Milestone Schedule

Plural Rules

Languages vary in how they handle plurals of nouns or unit expressions ("hour" vs "hours", and so on). Some languages have two forms, like English; some languages have only a single form; and some languages have multiple forms. CLDR uses short, mnemonic tags for these plural categories:

  • zero
  • one (singular)
  • two (dual)
  • few (paucal)
  • many
  • other (general plural form -- also used if the language only has a single form, or for fractions if they are different)
See Language Plural Rules for the categories for each language in CLDR.

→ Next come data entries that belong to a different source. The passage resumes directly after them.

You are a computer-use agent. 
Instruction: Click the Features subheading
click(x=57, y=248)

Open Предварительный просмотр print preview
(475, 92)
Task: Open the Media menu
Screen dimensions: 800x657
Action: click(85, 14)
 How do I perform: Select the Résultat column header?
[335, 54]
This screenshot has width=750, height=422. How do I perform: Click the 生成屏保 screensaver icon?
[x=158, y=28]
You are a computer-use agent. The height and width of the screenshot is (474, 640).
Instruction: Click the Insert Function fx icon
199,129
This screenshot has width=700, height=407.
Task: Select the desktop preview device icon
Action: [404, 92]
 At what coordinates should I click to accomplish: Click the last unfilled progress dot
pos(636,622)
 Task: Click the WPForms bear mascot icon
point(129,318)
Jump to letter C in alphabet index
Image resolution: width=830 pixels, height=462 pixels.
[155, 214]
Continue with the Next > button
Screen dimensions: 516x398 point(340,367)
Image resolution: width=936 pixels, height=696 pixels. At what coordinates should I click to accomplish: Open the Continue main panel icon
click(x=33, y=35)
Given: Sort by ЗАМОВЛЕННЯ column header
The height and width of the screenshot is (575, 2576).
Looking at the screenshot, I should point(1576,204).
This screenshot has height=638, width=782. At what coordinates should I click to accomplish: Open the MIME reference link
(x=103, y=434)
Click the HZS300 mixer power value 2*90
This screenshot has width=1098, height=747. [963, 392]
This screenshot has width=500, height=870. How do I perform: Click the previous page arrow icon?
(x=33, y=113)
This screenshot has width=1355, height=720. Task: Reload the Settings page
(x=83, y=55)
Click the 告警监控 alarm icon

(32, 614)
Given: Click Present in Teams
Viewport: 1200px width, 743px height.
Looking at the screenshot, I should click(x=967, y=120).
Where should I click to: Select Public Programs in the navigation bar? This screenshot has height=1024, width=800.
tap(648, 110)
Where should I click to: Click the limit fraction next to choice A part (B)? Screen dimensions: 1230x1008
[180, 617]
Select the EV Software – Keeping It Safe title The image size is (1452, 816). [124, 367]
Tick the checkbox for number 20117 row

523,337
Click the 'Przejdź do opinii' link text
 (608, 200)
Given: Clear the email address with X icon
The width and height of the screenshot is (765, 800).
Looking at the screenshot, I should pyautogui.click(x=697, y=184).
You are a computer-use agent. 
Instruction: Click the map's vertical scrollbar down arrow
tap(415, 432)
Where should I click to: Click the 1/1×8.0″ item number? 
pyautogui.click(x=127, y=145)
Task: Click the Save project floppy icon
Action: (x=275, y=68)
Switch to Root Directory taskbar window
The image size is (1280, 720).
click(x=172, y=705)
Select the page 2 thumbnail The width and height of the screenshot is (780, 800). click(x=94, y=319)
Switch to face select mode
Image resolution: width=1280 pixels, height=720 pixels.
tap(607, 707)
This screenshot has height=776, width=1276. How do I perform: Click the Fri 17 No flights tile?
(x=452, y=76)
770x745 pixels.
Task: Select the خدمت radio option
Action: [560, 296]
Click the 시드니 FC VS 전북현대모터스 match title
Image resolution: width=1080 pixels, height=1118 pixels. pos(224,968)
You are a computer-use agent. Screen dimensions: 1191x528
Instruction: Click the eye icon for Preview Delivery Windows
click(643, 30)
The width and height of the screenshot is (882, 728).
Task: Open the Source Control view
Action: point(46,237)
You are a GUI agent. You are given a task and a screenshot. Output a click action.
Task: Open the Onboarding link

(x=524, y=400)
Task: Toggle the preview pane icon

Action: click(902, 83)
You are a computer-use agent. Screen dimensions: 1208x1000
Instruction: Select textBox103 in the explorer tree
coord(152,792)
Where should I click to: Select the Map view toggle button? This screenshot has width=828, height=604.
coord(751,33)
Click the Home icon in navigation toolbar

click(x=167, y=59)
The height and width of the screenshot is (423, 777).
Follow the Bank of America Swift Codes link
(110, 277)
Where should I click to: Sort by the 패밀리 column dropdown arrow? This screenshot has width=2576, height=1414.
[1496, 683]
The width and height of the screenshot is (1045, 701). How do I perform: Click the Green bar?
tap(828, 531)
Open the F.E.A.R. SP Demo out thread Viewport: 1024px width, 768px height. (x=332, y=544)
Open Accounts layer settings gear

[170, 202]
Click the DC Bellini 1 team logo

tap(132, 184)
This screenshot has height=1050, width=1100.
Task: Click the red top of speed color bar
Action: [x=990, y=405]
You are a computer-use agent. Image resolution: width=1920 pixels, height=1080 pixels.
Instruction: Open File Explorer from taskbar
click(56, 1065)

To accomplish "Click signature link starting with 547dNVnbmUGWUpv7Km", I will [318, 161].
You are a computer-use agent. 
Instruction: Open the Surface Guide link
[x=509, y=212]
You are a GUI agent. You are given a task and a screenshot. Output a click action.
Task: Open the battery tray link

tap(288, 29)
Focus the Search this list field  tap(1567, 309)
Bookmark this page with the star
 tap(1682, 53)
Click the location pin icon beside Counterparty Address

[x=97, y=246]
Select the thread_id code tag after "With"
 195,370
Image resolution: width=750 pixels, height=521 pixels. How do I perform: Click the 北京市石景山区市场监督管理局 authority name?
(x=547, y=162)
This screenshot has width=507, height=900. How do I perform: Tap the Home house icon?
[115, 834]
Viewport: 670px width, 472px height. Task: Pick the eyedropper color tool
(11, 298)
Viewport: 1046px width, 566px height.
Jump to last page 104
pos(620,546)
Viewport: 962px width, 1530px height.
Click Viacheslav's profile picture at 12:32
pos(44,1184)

These categories are used to provide localized units, with a more natural ways of expressing phrases that vary in plural form, such as "1 hour" vs "2 hours". While they cannot express all the intricacies of natural languages, they allow for more natural phrasing than constructions like "1 hour(s)".

Reporting Defects

When you find errors or omissions in this data, please report the information with a bug report. Please give examples of how the forms may differ. You don't have to give the exact rules, but it is extremely helpful! Here's an example:  
Sample Bug Report
The draft Ukrainian (uk) plural rules are:
one: 1, 21, 31, 41, 51, 61...
few: 2-4, 22-24, 32-34...
other: 0, 5-20, 25-30, 35-40...; 1.31, 2.31, 5.31...

Although rules for integer values are correct, there needs to be four categories,
with an extra one for fractions. For example:

1 день
2 дні
5 днів
1.31 дня
2.31 дня
5.31 дня

Determining Plural Categories

The CLDR plural categories do not necessarily match the traditional grammatical categories. Instead, the categories are determined by changes required in a phrase or sentence if a numeric placeholder changes value. 

Minimal pairs

The categories are can be investigated by looking a minimal pairs: where a change in value forces a change in the other words. For example, the following is a minimal pair for English, establishing a difference in category between "1" and "2":

Category Resolved String Minimal Pair Template
one 1 book NUMBER book
other 2 books NUMBER books

Non-inflecting Nouns—Verbs

Some languages, like Bengali, do not change the form of the following noun when the numeric value changes. Even where nouns are invariant, other parts of a sentence might change. That is sufficient to establish a minimal pair. For example, even if all nouns in English were invariant (like 'fish' or 'sheep'), the verb changes are sufficient to establish a minimal pair:

Category Resolved String Minimal Pair Template
one 1 fish is swimming NUMBER fish is swimming
other 2 fish are swimming NUMBER fish are swimming

Non-inflecting Nouns—Pronouns

In other cases, even the verb doesn't change, but referents (such as pronouns) change. So a minimal pair in such a language might look something like:

CategoryResolved StringMinimal Pair Template
oneYou have 1 fish in your cart; do you want to buy it?You have NUMBER fish in your cart; do you want to buy it?
otherYou have 2 fish in your cart; do you want to buy them?You have NUMBER fish in your cart; do you want to buy them

Multiple Nouns

In many cases, a single noun doesn't exhibit all the numeric forms. For example, in Welsh the following is a minimal pair that separates 1 and 2:

CategoryResolved String
one1 ci
twogi

But the form of this word is the same for 1 and 4. We need a separate word to get a minimal pair that separates 1 and 4:

CategoryResolved String
one1 gath
two1 cath

These combine into a single Minimal Pair Template that can be used to separate all 6 forms in Welsh.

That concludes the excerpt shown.